YOUR GOAL =
Type every record exactly as it appears.

Collection entries =

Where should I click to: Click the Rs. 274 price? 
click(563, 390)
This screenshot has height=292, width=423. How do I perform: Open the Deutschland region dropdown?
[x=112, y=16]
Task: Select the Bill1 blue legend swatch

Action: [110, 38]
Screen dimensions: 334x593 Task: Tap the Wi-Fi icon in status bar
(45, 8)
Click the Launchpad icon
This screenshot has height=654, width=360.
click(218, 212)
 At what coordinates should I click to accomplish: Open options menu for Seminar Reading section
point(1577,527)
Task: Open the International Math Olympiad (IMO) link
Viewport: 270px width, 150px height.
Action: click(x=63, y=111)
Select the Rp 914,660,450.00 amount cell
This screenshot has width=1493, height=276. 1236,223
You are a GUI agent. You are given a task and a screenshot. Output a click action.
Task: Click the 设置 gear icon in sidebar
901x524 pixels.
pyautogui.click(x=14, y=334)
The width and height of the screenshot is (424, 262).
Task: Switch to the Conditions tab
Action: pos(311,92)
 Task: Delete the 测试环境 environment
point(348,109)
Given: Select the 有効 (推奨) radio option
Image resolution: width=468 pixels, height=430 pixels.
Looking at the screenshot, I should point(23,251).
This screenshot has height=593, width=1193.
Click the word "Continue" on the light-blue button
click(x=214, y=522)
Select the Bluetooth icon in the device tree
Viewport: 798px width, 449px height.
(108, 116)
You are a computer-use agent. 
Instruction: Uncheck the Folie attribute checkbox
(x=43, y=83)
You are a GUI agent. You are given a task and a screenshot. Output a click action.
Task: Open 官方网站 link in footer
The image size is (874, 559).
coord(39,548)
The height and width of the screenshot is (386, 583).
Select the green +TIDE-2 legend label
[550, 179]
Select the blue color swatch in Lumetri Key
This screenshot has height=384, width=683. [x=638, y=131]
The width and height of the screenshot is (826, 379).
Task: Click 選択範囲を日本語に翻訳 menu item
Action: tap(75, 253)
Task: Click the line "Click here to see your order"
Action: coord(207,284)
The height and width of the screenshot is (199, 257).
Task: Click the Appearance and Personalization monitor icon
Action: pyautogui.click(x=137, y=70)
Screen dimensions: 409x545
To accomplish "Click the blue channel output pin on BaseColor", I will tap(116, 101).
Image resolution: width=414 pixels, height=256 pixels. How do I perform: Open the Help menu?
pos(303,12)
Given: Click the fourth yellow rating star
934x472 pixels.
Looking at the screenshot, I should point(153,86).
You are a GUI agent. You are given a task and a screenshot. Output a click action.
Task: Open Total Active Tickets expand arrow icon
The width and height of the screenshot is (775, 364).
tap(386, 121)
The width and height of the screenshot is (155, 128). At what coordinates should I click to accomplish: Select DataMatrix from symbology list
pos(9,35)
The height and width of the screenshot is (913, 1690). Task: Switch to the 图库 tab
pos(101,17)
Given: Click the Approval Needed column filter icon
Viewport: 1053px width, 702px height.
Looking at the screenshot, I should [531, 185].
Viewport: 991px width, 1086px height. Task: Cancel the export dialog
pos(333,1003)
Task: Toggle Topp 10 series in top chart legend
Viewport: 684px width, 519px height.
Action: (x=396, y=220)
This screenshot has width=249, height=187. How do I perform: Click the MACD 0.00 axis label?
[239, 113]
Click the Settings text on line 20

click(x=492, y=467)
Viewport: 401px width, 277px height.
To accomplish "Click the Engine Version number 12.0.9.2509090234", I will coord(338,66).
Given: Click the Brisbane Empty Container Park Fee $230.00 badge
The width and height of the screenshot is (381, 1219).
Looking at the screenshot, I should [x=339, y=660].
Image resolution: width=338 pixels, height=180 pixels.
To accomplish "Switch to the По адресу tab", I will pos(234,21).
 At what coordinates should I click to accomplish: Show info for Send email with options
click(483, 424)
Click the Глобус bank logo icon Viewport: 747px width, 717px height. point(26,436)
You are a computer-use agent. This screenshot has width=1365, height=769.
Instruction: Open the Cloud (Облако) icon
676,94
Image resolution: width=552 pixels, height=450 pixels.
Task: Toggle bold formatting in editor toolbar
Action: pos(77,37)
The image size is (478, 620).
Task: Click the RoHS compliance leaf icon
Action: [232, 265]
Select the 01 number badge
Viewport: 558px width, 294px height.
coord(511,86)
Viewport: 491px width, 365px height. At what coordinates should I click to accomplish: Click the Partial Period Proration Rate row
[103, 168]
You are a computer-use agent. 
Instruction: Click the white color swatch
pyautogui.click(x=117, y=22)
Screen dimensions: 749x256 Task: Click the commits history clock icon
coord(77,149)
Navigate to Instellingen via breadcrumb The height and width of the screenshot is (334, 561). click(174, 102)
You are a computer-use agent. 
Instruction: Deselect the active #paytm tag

OUTPUT FOR THIS EXERCISE =
Where should I click to: Click the Rs. 274 price? 
click(563, 390)
This screenshot has height=292, width=423. How do I perform: Open the Deutschland region dropdown?
[x=112, y=16]
Task: Select the Bill1 blue legend swatch

Action: [110, 38]
Screen dimensions: 334x593 Task: Tap the Wi-Fi icon in status bar
(45, 8)
Click the Launchpad icon
This screenshot has height=654, width=360.
click(218, 212)
 At what coordinates should I click to accomplish: Open options menu for Seminar Reading section
point(1577,527)
Task: Open the International Math Olympiad (IMO) link
Viewport: 270px width, 150px height.
Action: click(x=63, y=111)
Select the Rp 914,660,450.00 amount cell
This screenshot has width=1493, height=276. 1236,223
You are a GUI agent. You are given a task and a screenshot. Output a click action.
Task: Click the 设置 gear icon in sidebar
901x524 pixels.
pyautogui.click(x=14, y=334)
The width and height of the screenshot is (424, 262).
Task: Switch to the Conditions tab
Action: pos(311,92)
 Task: Delete the 测试环境 environment
point(348,109)
Given: Select the 有効 (推奨) radio option
Image resolution: width=468 pixels, height=430 pixels.
Looking at the screenshot, I should point(23,251).
This screenshot has height=593, width=1193.
Click the word "Continue" on the light-blue button
click(x=214, y=522)
Select the Bluetooth icon in the device tree
Viewport: 798px width, 449px height.
(108, 116)
You are a computer-use agent. 
Instruction: Uncheck the Folie attribute checkbox
(x=43, y=83)
You are a GUI agent. You are given a task and a screenshot. Output a click action.
Task: Open 官方网站 link in footer
The image size is (874, 559).
coord(39,548)
The height and width of the screenshot is (386, 583).
Select the green +TIDE-2 legend label
[550, 179]
Select the blue color swatch in Lumetri Key
This screenshot has height=384, width=683. [x=638, y=131]
The width and height of the screenshot is (826, 379).
Task: Click 選択範囲を日本語に翻訳 menu item
Action: tap(75, 253)
Task: Click the line "Click here to see your order"
Action: coord(207,284)
The height and width of the screenshot is (199, 257).
Task: Click the Appearance and Personalization monitor icon
Action: pyautogui.click(x=137, y=70)
Screen dimensions: 409x545
To accomplish "Click the blue channel output pin on BaseColor", I will tap(116, 101).
Image resolution: width=414 pixels, height=256 pixels. How do I perform: Open the Help menu?
pos(303,12)
Given: Click the fourth yellow rating star
934x472 pixels.
Looking at the screenshot, I should point(153,86).
You are a GUI agent. You are given a task and a screenshot. Output a click action.
Task: Open Total Active Tickets expand arrow icon
The width and height of the screenshot is (775, 364).
tap(386, 121)
The width and height of the screenshot is (155, 128). At what coordinates should I click to accomplish: Select DataMatrix from symbology list
pos(9,35)
The height and width of the screenshot is (913, 1690). Task: Switch to the 图库 tab
pos(101,17)
Given: Click the Approval Needed column filter icon
Viewport: 1053px width, 702px height.
Looking at the screenshot, I should [531, 185].
Viewport: 991px width, 1086px height. Task: Cancel the export dialog
pos(333,1003)
Task: Toggle Topp 10 series in top chart legend
Viewport: 684px width, 519px height.
Action: (x=396, y=220)
This screenshot has width=249, height=187. How do I perform: Click the MACD 0.00 axis label?
[239, 113]
Click the Settings text on line 20

click(x=492, y=467)
Viewport: 401px width, 277px height.
To accomplish "Click the Engine Version number 12.0.9.2509090234", I will coord(338,66).
Given: Click the Brisbane Empty Container Park Fee $230.00 badge
The width and height of the screenshot is (381, 1219).
Looking at the screenshot, I should [x=339, y=660].
Image resolution: width=338 pixels, height=180 pixels.
To accomplish "Switch to the По адресу tab", I will pos(234,21).
 At what coordinates should I click to accomplish: Show info for Send email with options
click(483, 424)
Click the Глобус bank logo icon Viewport: 747px width, 717px height. point(26,436)
You are a computer-use agent. This screenshot has width=1365, height=769.
Instruction: Open the Cloud (Облако) icon
676,94
Image resolution: width=552 pixels, height=450 pixels.
Task: Toggle bold formatting in editor toolbar
Action: pos(77,37)
The image size is (478, 620).
Task: Click the RoHS compliance leaf icon
Action: [232, 265]
Select the 01 number badge
Viewport: 558px width, 294px height.
coord(511,86)
Viewport: 491px width, 365px height. At what coordinates should I click to accomplish: Click the Partial Period Proration Rate row
[103, 168]
You are a computer-use agent. 
Instruction: Click the white color swatch
pyautogui.click(x=117, y=22)
Screen dimensions: 749x256 Task: Click the commits history clock icon
coord(77,149)
Navigate to Instellingen via breadcrumb The height and width of the screenshot is (334, 561). click(174, 102)
You are a computer-use agent. 
Instruction: Deselect the active #paytm tag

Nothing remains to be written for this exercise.